Systems dynamics models

Systems dynamics models give us a vocabulary for describing the behaviour of complex systems:

A great place to learn more about this approach is Donella H Meadows’ book Thinking in Systems: A Primer (summary here).

Long-run stability of systems

Feedback loops imply that some systems are not stable in the long-run.

“The basic logic of feedbacks is straightforward: positive feedbacks reinforce actions, negative feedbacks dampen them. A system with only positive feedbacks will either blow up or collapse. A system with only negative feedbacks will either stabilize or cycle. A system with both positive feedbacks and negative feedbacks has the potential to produce complexity.”

Reasoning about effects

Feedback loops make it difficult to reason about the effect of small changes to long-run equilibrium.

“The direct effect of increasing the growth rate of hares is more hares. The indirect effect, more foxes, implies fewer hares. These two effects cancel out. Nonintuitive findings such as these are a hallmark of systems dynamics models. Our intuition fails because we latch onto direct effects and fail to think through the entire logical chain. Even if the direct effect of increasing (or decreasing) a rate or flow may be to increase (or decrease) a stock, the presence of systems effects in the form of positive and negative feedbacks means that other stocks will also change values, so the net effect of a change in a rate or flow may be reduced, canceled, or even reversed.”

Modelling human behaviour with adaptive rules

This book touches on game theory in a number of chapters. The most interesting section to me was a description of a problem where there is no dominant pure strategy. But when individual actors adopt diverse probabilistic actions, the system naturally reaches a collectively efficient outcome.

El Farol Bar problem – El Farol is a nightclub in Sante Fe, New Mexico that features dancing every Tuesday night. Each week, a population of 100 potential dancers decide whether to go dance at El Farol or stay home. All 100 people like to dance, but they do not want to go if the club is too crowded.

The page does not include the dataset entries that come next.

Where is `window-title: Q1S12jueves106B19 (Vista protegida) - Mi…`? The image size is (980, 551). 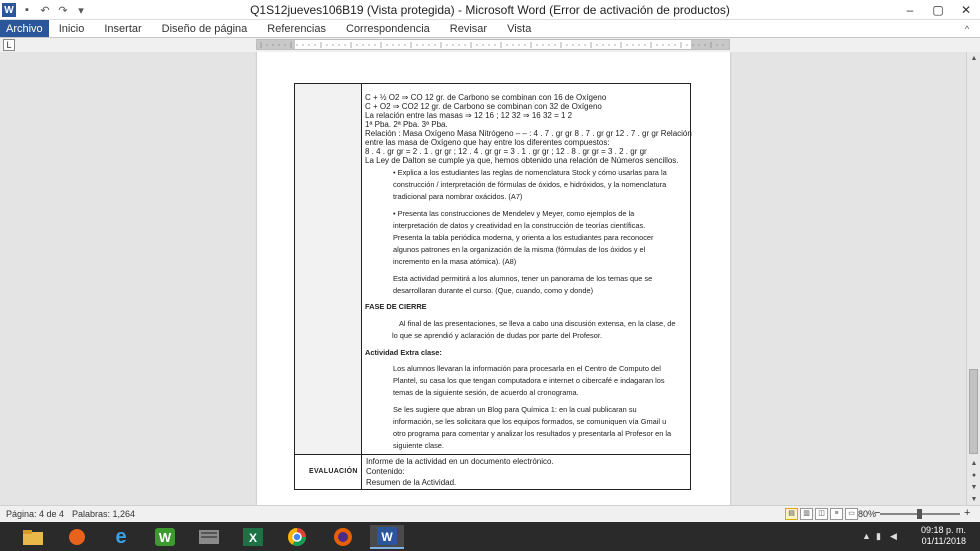 window-title: Q1S12jueves106B19 (Vista protegida) - Mi… is located at coordinates (490, 10).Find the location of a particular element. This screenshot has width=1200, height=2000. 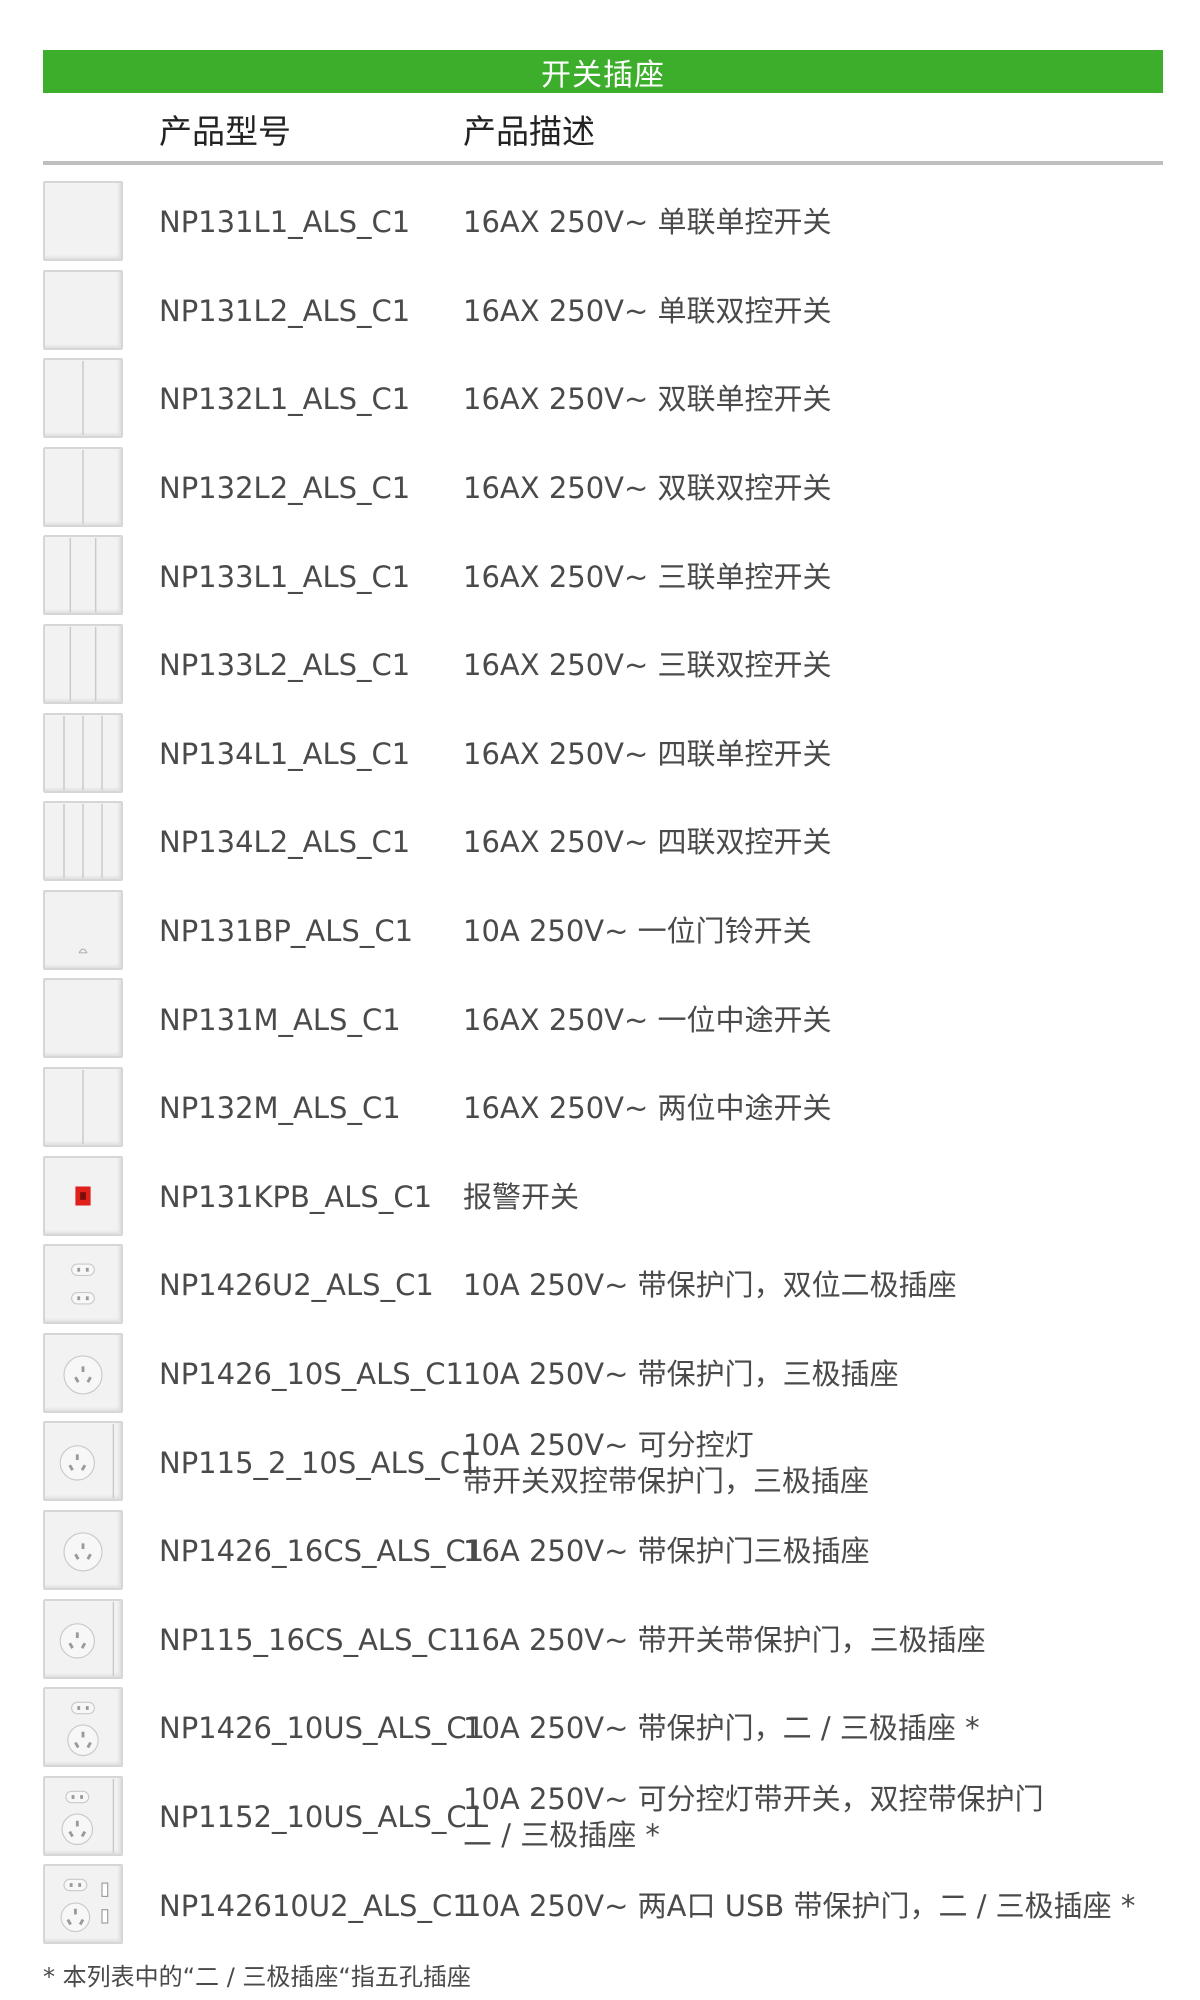

table-row: NP131M_ALS_C1 16AX 250V~ 一位中途开关 is located at coordinates (603, 1020).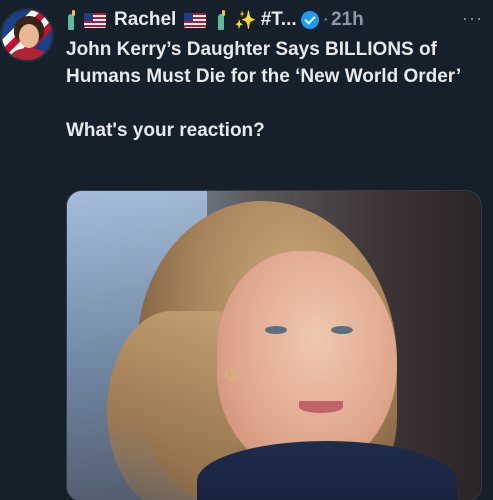  I want to click on author-name: Rachel, so click(145, 20).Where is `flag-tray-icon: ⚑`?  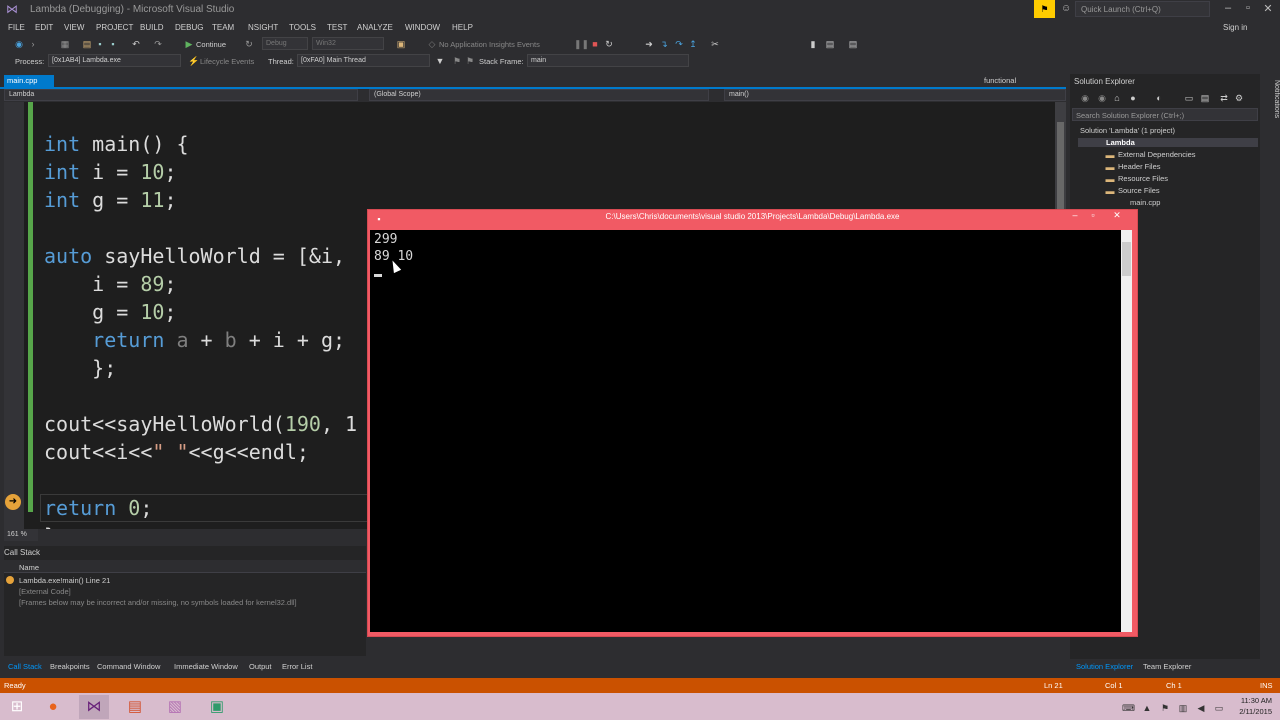 flag-tray-icon: ⚑ is located at coordinates (1165, 708).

Each persn earns a payoff of zero from staying home, a payoff of 1 from attending if 60 or fewer people attend, and a payoff of -1 from attending when more than 60 people attend.

Simulations of this type of model find that if individuals possess a large ensemble of rules, then approximately 60 people attend each week: coordination emerges without any central planner. In other words, the system of adaptive rules self-organizes into nearly efficient outcomes.

There is a feedback cycle between micro-level and macro-level rules. The decision of whether to attend or not (micro) influences the level of over-attendence (macro) which in turn influences the individual decisions in the next time period.

If the rules people apply produce a crowded El Farol four weeks in a row, then rules that tell people to attend less often will produce higher payoffs. As people switch to those rules, fewer people will attend. The micro-level rules produce a macro-level phenomenon (over-attendance) that feeds back to the micro-level rules.